The missing documentation for django.utils.datastructures

By : Thejaswi Puthraya

Note

django.utils.datastructures is intentionally not documented by the django core devs because it is an internal API and is liable to change without any notice. This file is not governed by django's lenient backwards-compatible policy. You have been sufficiently warned!

With the note out of the way, let's look at the interesting datastructures in this file. You may ask why we should learn about those when we shouldn't be using them? Reading code is the best way of learning and this file has some beautiful code.

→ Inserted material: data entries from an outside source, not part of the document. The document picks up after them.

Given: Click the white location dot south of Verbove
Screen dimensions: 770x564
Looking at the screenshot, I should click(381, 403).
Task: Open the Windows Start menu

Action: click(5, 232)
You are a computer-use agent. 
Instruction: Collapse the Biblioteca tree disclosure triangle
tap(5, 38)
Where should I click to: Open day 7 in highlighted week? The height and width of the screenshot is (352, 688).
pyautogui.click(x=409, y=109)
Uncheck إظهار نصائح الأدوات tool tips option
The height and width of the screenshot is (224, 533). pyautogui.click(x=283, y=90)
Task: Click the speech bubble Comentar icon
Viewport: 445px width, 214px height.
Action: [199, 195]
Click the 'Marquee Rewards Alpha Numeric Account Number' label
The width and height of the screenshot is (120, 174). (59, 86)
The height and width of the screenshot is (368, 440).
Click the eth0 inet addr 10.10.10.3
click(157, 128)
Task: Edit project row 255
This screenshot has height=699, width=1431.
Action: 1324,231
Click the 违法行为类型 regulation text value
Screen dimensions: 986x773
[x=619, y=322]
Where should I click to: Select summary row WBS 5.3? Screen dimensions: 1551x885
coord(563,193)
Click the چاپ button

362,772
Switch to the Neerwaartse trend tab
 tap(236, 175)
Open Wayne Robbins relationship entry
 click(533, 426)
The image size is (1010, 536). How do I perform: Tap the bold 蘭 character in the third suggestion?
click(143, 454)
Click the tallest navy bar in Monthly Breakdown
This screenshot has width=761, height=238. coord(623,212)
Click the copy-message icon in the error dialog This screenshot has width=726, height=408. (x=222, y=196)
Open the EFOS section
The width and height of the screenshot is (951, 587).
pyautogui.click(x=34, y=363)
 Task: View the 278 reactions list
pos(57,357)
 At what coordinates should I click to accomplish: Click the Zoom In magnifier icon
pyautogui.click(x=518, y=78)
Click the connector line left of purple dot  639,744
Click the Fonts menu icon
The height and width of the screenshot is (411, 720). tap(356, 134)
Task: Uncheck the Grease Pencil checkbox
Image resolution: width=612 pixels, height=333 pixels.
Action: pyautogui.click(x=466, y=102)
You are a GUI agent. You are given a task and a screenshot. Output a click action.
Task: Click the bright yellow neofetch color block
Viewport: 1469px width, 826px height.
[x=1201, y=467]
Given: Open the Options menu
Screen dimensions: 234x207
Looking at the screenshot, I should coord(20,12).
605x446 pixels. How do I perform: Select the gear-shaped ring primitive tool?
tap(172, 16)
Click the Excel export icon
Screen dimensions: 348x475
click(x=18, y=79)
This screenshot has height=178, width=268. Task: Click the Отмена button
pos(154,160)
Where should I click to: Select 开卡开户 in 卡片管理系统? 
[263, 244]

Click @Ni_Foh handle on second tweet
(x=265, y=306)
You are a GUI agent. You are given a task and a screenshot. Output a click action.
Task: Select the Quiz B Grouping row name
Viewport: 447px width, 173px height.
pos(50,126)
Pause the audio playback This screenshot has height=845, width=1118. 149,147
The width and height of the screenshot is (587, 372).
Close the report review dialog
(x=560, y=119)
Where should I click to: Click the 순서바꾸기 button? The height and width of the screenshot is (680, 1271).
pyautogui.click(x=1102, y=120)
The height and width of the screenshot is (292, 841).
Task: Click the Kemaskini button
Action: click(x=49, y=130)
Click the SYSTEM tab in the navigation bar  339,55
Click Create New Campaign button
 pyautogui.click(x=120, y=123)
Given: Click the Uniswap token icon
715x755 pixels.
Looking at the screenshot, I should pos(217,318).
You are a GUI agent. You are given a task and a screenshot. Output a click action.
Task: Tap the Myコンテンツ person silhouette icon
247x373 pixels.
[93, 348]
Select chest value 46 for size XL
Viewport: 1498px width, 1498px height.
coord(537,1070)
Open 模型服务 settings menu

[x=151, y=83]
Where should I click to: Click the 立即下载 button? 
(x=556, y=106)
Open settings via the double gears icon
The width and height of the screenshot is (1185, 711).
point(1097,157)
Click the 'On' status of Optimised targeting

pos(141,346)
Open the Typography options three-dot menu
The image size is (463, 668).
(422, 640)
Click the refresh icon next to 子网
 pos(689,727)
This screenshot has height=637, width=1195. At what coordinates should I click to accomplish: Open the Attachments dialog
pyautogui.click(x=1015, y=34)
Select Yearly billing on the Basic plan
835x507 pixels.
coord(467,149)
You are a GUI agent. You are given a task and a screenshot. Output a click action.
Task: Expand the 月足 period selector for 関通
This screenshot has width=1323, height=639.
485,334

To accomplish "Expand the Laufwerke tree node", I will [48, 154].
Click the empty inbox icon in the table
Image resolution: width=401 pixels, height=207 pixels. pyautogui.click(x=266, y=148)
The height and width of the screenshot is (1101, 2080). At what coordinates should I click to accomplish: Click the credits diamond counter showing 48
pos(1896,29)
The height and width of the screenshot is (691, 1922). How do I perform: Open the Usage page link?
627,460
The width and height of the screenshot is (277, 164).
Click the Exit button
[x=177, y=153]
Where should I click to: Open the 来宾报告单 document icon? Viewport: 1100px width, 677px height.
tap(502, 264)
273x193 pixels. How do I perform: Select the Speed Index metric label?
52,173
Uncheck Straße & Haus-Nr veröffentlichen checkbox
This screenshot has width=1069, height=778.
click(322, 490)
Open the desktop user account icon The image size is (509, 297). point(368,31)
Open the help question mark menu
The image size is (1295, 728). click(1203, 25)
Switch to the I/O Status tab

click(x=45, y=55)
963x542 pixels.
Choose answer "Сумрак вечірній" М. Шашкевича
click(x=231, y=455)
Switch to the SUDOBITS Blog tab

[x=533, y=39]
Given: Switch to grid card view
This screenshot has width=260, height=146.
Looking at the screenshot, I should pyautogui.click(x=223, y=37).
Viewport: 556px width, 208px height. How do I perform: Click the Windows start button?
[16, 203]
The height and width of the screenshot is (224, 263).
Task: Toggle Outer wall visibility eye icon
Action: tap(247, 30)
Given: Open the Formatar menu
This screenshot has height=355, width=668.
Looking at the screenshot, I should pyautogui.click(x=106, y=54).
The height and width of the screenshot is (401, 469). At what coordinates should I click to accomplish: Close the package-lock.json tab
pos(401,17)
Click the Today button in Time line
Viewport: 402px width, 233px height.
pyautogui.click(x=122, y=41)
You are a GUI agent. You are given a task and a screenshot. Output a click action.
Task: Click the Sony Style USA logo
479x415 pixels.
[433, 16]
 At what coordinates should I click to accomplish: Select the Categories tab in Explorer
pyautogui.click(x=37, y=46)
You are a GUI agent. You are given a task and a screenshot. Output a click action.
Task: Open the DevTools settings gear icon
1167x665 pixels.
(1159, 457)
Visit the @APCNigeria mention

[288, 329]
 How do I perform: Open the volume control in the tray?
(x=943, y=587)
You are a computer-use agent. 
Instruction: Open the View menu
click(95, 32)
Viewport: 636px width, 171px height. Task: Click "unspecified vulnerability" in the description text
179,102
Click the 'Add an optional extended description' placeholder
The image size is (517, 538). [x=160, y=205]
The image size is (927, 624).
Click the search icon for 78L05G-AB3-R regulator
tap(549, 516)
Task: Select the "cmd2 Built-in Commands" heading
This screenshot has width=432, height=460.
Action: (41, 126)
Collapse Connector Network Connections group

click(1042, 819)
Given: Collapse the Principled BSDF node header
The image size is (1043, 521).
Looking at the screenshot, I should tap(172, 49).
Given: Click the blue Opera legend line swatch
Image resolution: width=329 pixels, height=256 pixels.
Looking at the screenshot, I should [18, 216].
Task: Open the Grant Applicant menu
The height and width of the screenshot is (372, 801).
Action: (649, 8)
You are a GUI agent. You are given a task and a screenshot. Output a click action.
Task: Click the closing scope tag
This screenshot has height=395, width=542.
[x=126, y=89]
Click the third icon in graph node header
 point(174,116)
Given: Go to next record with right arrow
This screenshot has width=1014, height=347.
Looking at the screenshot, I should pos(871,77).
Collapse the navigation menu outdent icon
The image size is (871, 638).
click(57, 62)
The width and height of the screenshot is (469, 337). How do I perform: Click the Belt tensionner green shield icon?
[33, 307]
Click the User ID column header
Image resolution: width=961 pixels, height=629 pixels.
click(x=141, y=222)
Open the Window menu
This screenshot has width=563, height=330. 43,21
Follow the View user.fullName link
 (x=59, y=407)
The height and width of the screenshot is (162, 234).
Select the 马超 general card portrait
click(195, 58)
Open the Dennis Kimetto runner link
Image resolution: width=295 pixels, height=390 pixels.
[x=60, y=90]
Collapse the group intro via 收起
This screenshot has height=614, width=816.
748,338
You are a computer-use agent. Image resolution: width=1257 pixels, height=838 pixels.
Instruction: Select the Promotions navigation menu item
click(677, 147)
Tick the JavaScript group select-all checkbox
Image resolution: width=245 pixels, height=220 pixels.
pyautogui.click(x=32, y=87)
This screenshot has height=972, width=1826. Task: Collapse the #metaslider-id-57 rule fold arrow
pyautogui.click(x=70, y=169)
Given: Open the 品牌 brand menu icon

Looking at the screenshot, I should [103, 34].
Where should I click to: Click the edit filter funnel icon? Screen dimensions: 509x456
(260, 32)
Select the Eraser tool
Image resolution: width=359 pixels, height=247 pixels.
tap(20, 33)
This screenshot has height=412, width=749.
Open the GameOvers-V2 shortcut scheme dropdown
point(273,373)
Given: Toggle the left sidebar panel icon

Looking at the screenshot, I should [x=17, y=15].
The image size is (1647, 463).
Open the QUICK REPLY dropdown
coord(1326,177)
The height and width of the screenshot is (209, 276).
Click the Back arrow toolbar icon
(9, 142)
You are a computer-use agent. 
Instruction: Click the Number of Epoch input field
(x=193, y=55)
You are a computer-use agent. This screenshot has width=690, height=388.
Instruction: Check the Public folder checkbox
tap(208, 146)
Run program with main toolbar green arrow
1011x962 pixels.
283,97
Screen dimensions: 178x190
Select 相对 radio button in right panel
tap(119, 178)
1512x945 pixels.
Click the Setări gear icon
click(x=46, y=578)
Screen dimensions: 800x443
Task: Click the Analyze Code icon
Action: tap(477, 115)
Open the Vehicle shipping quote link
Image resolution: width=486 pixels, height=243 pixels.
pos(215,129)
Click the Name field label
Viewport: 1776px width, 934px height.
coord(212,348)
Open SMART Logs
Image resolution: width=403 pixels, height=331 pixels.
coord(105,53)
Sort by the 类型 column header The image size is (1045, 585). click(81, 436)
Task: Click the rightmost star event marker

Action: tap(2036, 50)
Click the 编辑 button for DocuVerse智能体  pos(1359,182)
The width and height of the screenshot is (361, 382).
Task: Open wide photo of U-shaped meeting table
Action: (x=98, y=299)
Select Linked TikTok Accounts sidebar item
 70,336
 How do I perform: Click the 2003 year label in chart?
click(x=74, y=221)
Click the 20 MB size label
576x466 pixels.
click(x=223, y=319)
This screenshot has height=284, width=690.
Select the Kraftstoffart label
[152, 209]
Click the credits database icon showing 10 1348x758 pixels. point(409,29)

MergeDict is the first of the datastructures in the file. It provides a dictionary like interface but can look up from multiple dictionaries provided during the initialization.

Here's an example:

>>> md = MergeDict({"foo": "bar", "moo": "cow"}, {"abc": "def"})
>>> md["foo"]
'bar'
>>> md["abc"]
'def'
>>> md.get("abc")
'def'
>>> md["xyz"]
KeyError:
>>> md.items()
[('foo', 'bar'), ('moo', 'cow'), ('abc', 'def')]
>>> md.keys()
['foo', 'moo', 'abc']
>>> md.values()
['bar', 'cow', 'def']

The MergeDict is used within django in attaching values with a form widget and in request.REQUEST.

The built-in dictionary does not maintain the order of the items but the SortedDict is a subclass of the built-in dictionary that maintains the keys in exactly the same order they were inserted.

Here's an example:

>>> dd = {"foo": "bar", "moo": "cow", "abc": "def"}
{"abc": "def", "foo": "bar", "moo": "cow"}
>>> sd = SortedDict((("foo", "bar"), ("moo", "cow"), ("abc", "def")))
{"foo": "bar", "moo": "cow", "abc": "def"}
>>> dd["xyz"] = "pqr"
>>> dd
{'abc': 'def', 'foo': 'bar', 'moo': 'cow', 'xyz': 'pqr'}
>>> dd["lmn"] = "ghi"
>>> dd
{'abc': 'def', 'foo': 'bar', 'lmn': 'ghi', 'moo': 'cow', 'xyz': 'pqr'}
>>> sd["xyz"] = "pqr"
>>> sd
{'foo': 'bar', 'moo': 'cow', 'abc': 'def', 'xyz': 'pqr'}
>>> sd["lmn"] = "ghi"
{'foo': 'bar', 'moo': 'cow', 'abc': 'def', 'xyz': 'pqr', 'lmn': 'ghi'}

The SortedDict is fairly widely used inside of django generally to build a hierarchy (like models and it's parents), maintaining the order of the form fields while iterating etc.

In python 2.7, a new datastructure was introduced that mimics the SortedDict in the collections module and is called OrderedDict.

MultiValueDict is a dictionary subclass that can handle multiple values assigned to a key.

Here's an example:

>>> dd = {"abc": "def", "foo": ["bar1", "bar2"]}
>>> dd["foo"]
['bar1', 'bar2']
>>> mvd = MultiValueDict({"abc": "def", "foo": ["bar1", "bar2"]})
>>> mvd["foo"]
'bar2'
>>> mvd.getlist("foo")
['bar1', 'bar2']
>>> mvd.getlist('blah')
[]
>>> mvd.getlist('abc')
'def'
>>> mvd.setlist('xyz', ['pqr', 'ghi'])
>>> mvd
<MultiValueDict: {'xyz': ['pqr', 'ghi'], 'abc': 'def', 'foo': ['foo1', 'foo2']}>
>>> mvd.appendlist('xyz', 'ijk')
>>> mvd
<MultiValueDict: {'xyz': ['pqr', 'ghi', 'ijk'], 'abc': 'def', 'foo': ['foo1', 'foo2']}>
>>> mvd.update({'xyz': 'lmn'})
>>> mvd
<MultiValueDict: {'xyz': ['pqr', 'ghi', 'ijk', 'lmn'], 'abc': 'def', 'foo': ['foo1', 'foo2']}>

The MultiValueDict is used in binding data to request.POST, the files to request.FILES and in the get parameter parsing.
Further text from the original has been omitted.